▶ [EXERCISE DESCRIPTION] All the data should be repeated exactly. Any image in it is left out.
----- GIVEN DATA
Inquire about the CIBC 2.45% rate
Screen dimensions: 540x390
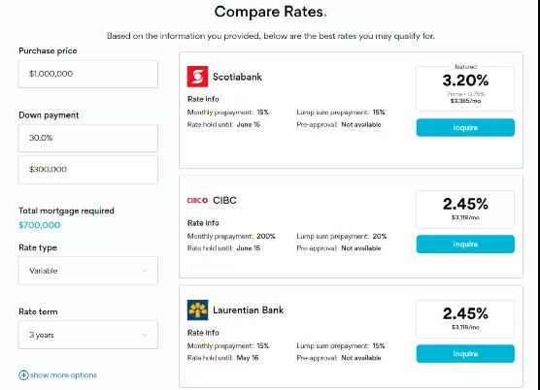[x=465, y=244]
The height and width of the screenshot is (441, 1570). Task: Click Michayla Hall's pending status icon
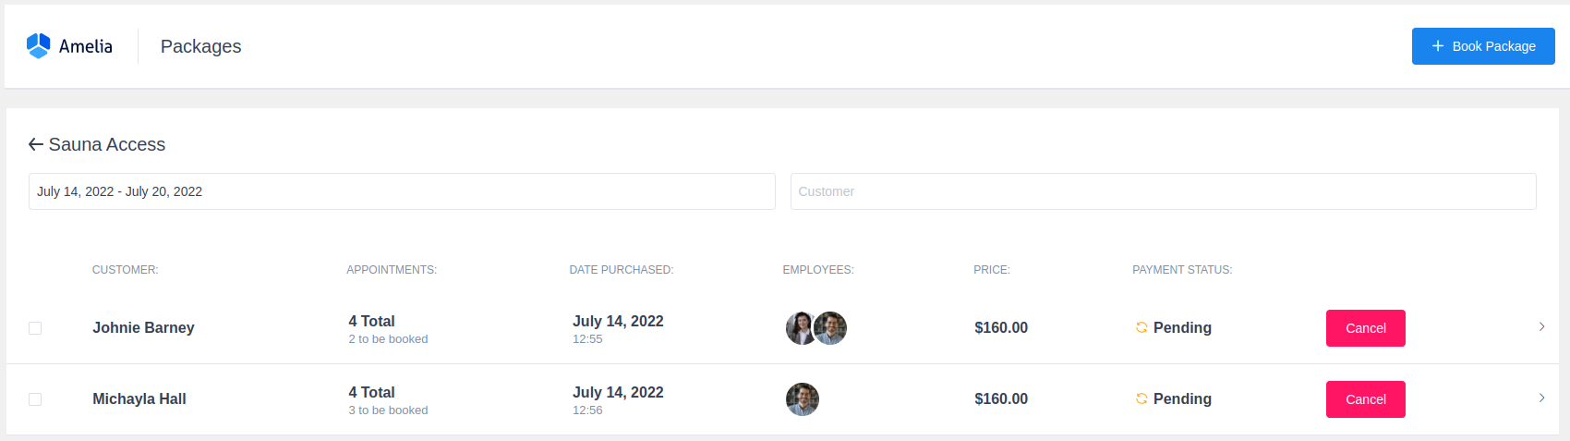click(1141, 398)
----------
▶ [TASK ANSWER]
Inquire about the CIBC 2.45% rate
Screen dimensions: 540x390
[x=465, y=244]
The height and width of the screenshot is (441, 1570). Task: Click Michayla Hall's pending status icon
click(1141, 398)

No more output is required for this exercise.